Езсерский бег смерил ее взглядом, высокомерно усмехнулся и сплюнул на землю.
– Ты продала душу вонючим орысам, поганая лисица! Посмотрим, как теперь выстоишь против Равдана!
Он вскочил на коня и захохотал:
– А когда эти земли опустеют, я пущу на них свои табуны! Ще [51] ! Я все сказал!
И с яростью ударил лошадь камчой по крупу. Комья сухой земли рванулись веером из-под копыт… Тут Мирон поймал ненавидящий взгляд Киркея. Успел подумать: «Вот еще один вражина на мою голову!»
И, опустившись на траву, закрыл глаза…
Эрдени Дзорикту-контайша Цэван Равдан, сын Сэнгэ, великий правитель Ойратского улуса, в островерхой собольей шапке с красной кистью, свисавшей до плеча, в черном шелковом халате с золотыми драконами на рукавах, под которым белел безрукавный камзол – цегдег, сидел на мягком ковре – ширдыке, в окружении подушек, подложив под локоть кожаный валик.

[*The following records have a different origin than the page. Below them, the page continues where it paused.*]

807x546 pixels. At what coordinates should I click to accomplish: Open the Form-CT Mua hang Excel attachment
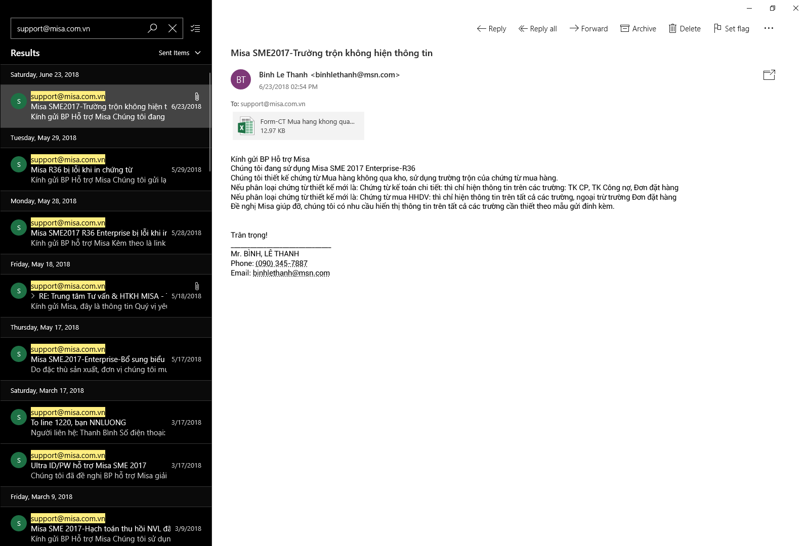coord(299,126)
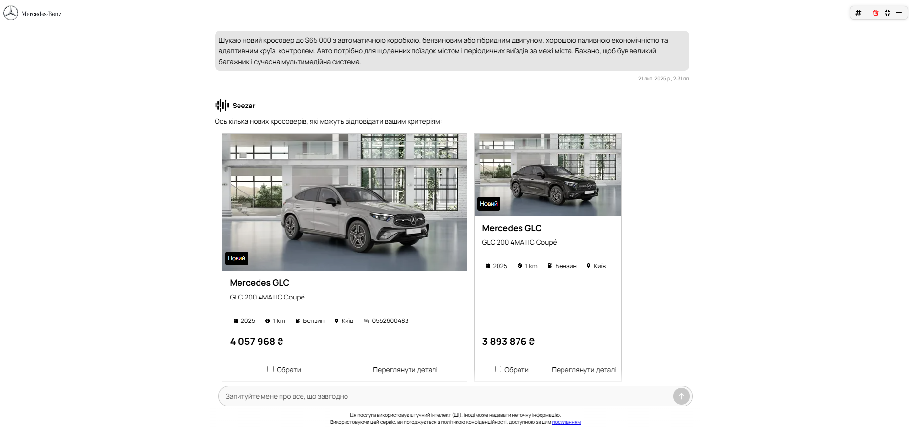Click Mercedes GLC title on first card
This screenshot has height=427, width=909.
pyautogui.click(x=260, y=283)
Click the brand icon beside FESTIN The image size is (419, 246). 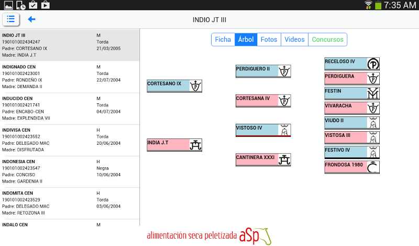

Недавно Равдану исполнилось сорок лет, но даже под халатом угадывались могучие плечи, привыкшие к тяжести боевого доспеха и упругости дальнобойного рогового лука, согнуть который под силу только настоящему батыру. Лицо его, изрезанное ранними морщинами, было задумчиво, глаза – прищурены.
В шатре царил полумрак. Огонь, горевший в походном очаге, отбрасывал на стены причудливые тени. Стены шатра украшали не дорогие ковры и не золотые украшения, а сабли, мечи и кинжалы, захваченные в бою хозяином шатра. Причем все в его войске знали, что это оружие, дорогое ему не каменьями, а изумительным качеством клинков, Равдан отнял у воинов, убитых только его рукой и только во время битвы.
В походе роскошь – помеха, расслабляет и успокаивает, поэтому хозяин шатра не любил роскоши, но к оружию питал вполне понятную слабость.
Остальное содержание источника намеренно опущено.